JAKARTA, KOMPAS — Di segmen debat terbuka antarcalon wakil presiden saat debat ketiga Pemilu Presiden 2019, Minggu (17/3/2019), capres nomor urut 02, Sandiaga Salahuddin Uno, mempertanyakan kebijakan pemerintah yang dinilainya tidak berpihak kepada tenaga kerja dari dalam negeri.
Hal ini dilihatnya dari kebijakan pemerintah mencabut beberapa keharusan bagi tenaga kerja asing (TKA), seperti keharusan bisa berbahasa Indonesia, perbandingan TKA dan tenaga kerja dalam negeri, dan berkaitan dengan visa khususnya untuk tenaga kerja di strata terbawah.
Mendapat pertanyaan itu, cawapres nomor urut 01, Ma’ruf Amin, yang berpasangan dengan capres petahana Joko Widodo, menyatakan jumlah TKA di Indonesia masih terkendali. Jumlahnya di bawah 0,1 persen, dan itu disebutnya paling rendah dibandingkan negara-negara lain.
”Lihat saja datanya,” katanya.
Dia pun menegaskan, TKA hanya dibolehkan di bidang-bidang yang memang tidak bisa diisi oleh tenaga kerja dari dalam negeri. ”Dan itu juga harus dalam rangka transfer teknologi supaya anak-anak kita menjadi tenaga yang terampil,” ujarnya.

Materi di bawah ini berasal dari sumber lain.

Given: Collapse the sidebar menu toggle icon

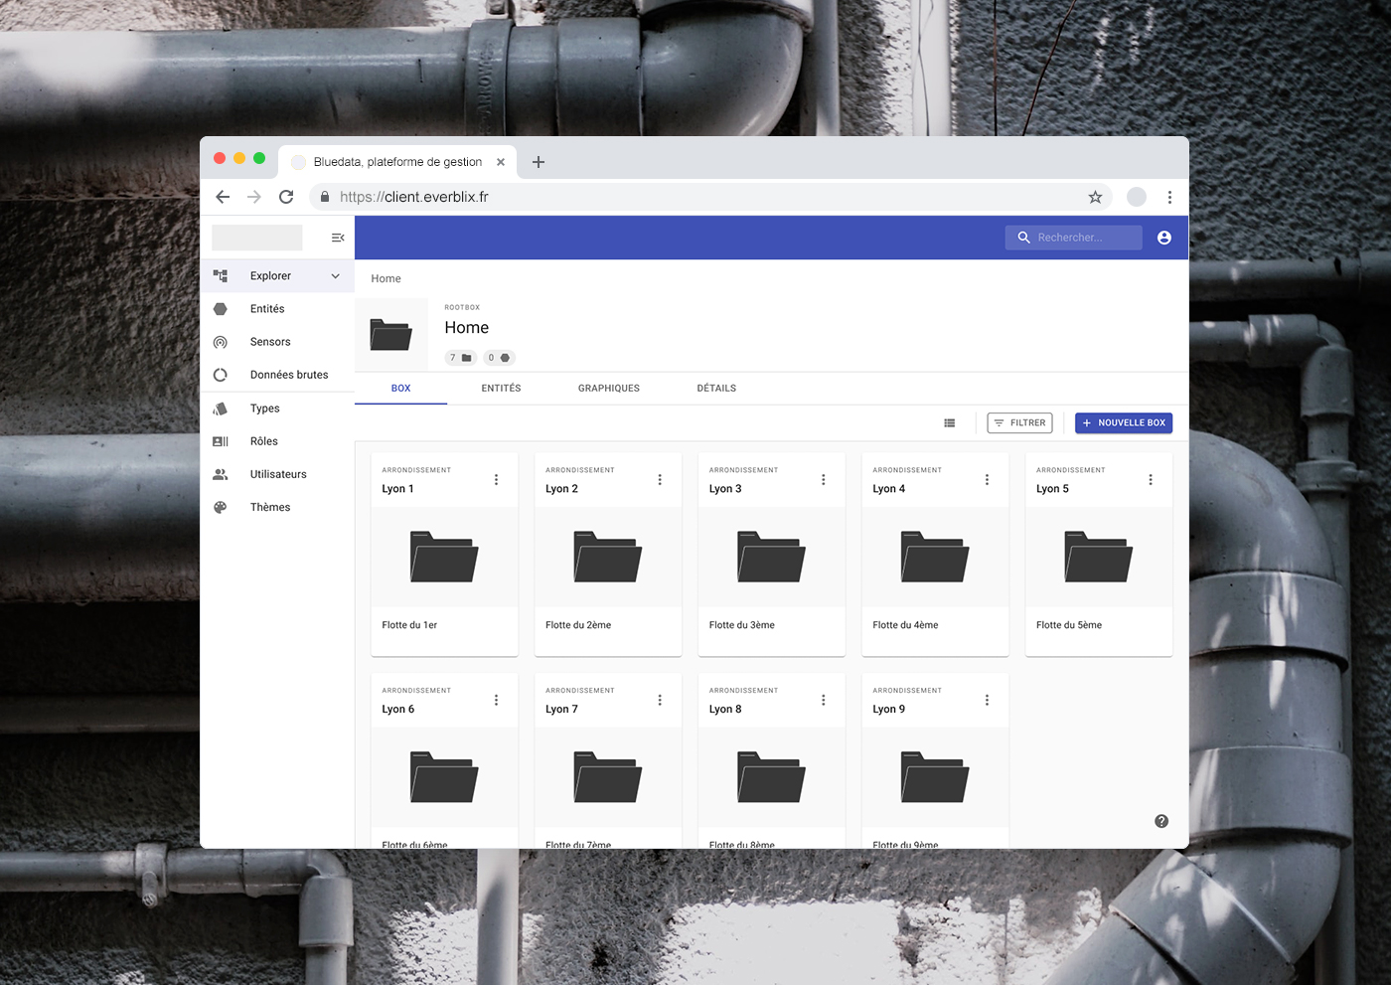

Sementara untuk memperluas lapangan kerja bagi tenaga kerja dalam negeri, Ma’ruf melihat pentingnya iklim kerja yang kondusif untuk dunia usaha ataupun dunia industri, dan akses keuangan yang mudah bagi dunia usaha. Selain itu, dia juga menekankan pentingnya pembangunan infrastruktur digital yang sudah gencar dilakukan pemerintahan Jokowi selama hampir lima tahun terakhir.
”Infrastruktur digital kini telah menumbuhkan usaha-usaha startup. Dalam tempo lima tahun terakhir, sudah muncul 1.000 startup. Padahal, di Iran butuh waktu sepuluh tahun untuk 1.000 startup,” katanya. Hingga 2024, Ma’ruf mengestimasikan akan tumbuh 3.500 startup baru.
Berbeda dengan Ma’ruf, Sandi melihat kunci utama untuk menciptakan lapangan pekerjaan melalui usaha mikro, kecil, dan menengah (UMKM).
”UMKM jumlahnya 99,99 persen dari unit usaha yang dimiliki bangsa ini. Dari total 55 juta unit UMKM, mereka belum mendapatkan keberpihakan dari segi kebijakan. Padahal, 97 persen lapangan kerja berasal dari UMKM,” katanya.
”Adapun untuk tenaga kerja asing, kami punya konsep yang jelas. Kami akan pastikan siapa pun yang kerja di sini harus bisa berbahasa Indonesia, sama seperti tenaga kerja Indonesia di luar negeri harus mengasah keterampilannya,” ujarnya. (ADITYA DIVERANTA)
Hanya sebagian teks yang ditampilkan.